═════ TEXT PROVIDED ═════

In an essence, this was a mark of the level of intimacy we shared. I had grown so comfortable with him and with myself, that I allowed my imperfections to not only be visible but invited (or rather, allowed) him to explore their ugliness. We still made love, he consistently commented on my beauty, and in public, there was no probing or picking. To him, draining a zit was no different from any other mindless task. He enjoyed it and I somehow grew to not mind it so much – especially when I noticed my skin clearing up from being constantly massaged, inspected, and cleaned.

Since then, I haven’t been with anyone who asks this special request of me and honestly, I don’t miss it too much. What I have wondered, however, is how I reach that same level of acceptance for myself that Mr. Acne-Fighter had toward me. If I could see myself as beautiful as he found me, even with all of the issues I see as problematic and unattractive, and view them as “part of the package of me”, then I’d gain a bit more self-confidence.

Yesterday, I joined Mr. Possibility at a birthday party where I met some of his friends and family. Having met most of his group of friends and the members of his clan that are important to him, I wasn’t nervous but rather excited to have an afternoon to relax, eat Italian food that I normally wouldn’t allow on my diet, and spend some time cooing over his nieces. It’s almost like escaping to the suburbia I grew up in, that’s full of love, comradery, and timeless memories, and while I’m not ready to return to that way of life, it’s nice to be away from the rush of the city and go at a slower pace for an afternoon.

═════ GIVEN DATA ═════

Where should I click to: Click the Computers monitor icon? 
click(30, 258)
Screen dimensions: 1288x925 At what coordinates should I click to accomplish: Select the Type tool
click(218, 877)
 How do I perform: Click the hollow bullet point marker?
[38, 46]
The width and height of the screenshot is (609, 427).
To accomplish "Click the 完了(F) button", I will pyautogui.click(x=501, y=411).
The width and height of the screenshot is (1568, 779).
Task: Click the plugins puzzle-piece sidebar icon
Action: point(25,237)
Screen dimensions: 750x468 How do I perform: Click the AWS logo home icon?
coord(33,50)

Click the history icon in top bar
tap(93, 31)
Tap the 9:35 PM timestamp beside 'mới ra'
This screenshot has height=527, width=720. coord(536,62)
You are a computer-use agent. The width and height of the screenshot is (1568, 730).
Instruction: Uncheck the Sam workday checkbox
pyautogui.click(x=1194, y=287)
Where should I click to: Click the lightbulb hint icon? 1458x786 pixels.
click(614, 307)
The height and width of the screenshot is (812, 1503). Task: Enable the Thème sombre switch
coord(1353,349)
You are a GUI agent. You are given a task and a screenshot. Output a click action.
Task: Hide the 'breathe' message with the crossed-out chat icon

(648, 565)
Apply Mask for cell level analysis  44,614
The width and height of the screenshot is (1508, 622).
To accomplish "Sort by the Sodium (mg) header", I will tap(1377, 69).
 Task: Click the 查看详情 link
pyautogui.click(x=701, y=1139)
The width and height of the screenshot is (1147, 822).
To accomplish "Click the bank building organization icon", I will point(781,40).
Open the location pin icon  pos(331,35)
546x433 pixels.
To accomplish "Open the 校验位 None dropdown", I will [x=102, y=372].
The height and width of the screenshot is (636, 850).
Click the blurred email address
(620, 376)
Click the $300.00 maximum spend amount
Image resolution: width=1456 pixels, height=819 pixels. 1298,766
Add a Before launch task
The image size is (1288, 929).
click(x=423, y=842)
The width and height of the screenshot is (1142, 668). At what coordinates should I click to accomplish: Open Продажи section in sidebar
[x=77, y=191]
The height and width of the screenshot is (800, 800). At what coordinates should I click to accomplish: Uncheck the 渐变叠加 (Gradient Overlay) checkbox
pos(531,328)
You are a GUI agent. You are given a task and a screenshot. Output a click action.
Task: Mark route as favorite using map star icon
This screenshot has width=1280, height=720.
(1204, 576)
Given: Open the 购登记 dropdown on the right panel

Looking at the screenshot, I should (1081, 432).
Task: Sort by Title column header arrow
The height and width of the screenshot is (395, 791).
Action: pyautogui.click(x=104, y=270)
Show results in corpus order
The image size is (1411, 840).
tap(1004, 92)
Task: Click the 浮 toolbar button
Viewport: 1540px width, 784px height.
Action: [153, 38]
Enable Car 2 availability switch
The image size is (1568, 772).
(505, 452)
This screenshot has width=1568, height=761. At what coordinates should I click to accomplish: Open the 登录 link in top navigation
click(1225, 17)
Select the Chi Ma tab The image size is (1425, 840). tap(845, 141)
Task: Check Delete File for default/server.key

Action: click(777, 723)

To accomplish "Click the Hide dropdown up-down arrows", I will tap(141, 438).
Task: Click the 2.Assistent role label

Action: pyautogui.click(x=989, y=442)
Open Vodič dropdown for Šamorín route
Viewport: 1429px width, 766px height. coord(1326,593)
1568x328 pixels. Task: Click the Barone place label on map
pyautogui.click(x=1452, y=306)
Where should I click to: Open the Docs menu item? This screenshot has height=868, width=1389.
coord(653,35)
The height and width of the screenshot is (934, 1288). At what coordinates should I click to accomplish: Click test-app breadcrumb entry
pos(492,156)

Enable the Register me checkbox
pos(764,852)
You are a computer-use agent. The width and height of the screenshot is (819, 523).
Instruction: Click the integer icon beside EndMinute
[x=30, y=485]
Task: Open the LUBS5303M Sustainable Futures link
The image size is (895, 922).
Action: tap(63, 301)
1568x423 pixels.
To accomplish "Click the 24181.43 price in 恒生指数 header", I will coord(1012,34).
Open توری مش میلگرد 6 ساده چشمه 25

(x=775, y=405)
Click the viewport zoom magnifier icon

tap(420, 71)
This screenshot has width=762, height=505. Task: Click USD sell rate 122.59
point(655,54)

═════

• TO BE DONE:
a) From the passage on self-acceptance, reproduce the words starting at "Since then, I" and ending at "bit more self-confidence.".
b) In the records, resize the lines starting at the line containing "will tap(141, 438)." and ending at the line containing "Viewport: 1429px width, 766px", both included. Reproduce only those lines, including the requests, but multiply every coordinate and dimension in the answers by 1.95 and round each to a whole number, with halves rounded up.

• OUTPUTS BY TASK:
a)
Since then, I haven’t been with anyone who asks this special request of me and honestly, I don’t miss it too much. What I have wondered, however, is how I reach that same level of acceptance for myself that Mr. Acne-Fighter had toward me. If I could see myself as beautiful as he found me, even with all of the issues I see as problematic and unattractive, and view them as “part of the package of me”, then I’d gain a bit more self-confidence.

b)
To accomplish "Click the Hide dropdown up-down arrows", I will tap(275, 854).
Task: Click the 2.Assistent role label

Action: pyautogui.click(x=1929, y=862)
Open Vodič dropdown for Šamorín route
Viewport: 2787px width, 1494px height. coord(2586,1156)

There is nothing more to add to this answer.